In the listing, take the lines starting with the one containing "You are a computer-use agent. Screen dimensions: 1117x415" and going on through the one containing "coord(239,7)", and swap "Instruction" for "Command". Return only those lines, with everything else left unchanged.

Lines of data
****************************************

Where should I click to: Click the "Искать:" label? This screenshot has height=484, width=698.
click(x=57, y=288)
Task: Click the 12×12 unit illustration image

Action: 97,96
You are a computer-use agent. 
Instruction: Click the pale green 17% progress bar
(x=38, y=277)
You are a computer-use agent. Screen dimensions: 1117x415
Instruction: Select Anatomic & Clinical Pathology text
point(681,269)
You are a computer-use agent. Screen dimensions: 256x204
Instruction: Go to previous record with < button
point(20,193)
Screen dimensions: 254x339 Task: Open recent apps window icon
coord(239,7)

****************************************

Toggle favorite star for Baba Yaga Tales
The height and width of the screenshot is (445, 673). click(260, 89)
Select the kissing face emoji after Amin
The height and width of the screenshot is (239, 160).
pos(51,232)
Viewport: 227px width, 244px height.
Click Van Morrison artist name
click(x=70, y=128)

****************************************

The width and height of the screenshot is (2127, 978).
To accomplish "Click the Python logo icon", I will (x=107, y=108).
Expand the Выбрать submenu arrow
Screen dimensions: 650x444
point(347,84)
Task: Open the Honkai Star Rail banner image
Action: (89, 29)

****************************************

= Solved exercise =
You are a computer-use agent. Screen dimensions: 1117x415
Command: Select Anatomic & Clinical Pathology text
point(681,269)
You are a computer-use agent. Screen dimensions: 256x204
Command: Go to previous record with < button
point(20,193)
Screen dimensions: 254x339 Task: Open recent apps window icon
coord(239,7)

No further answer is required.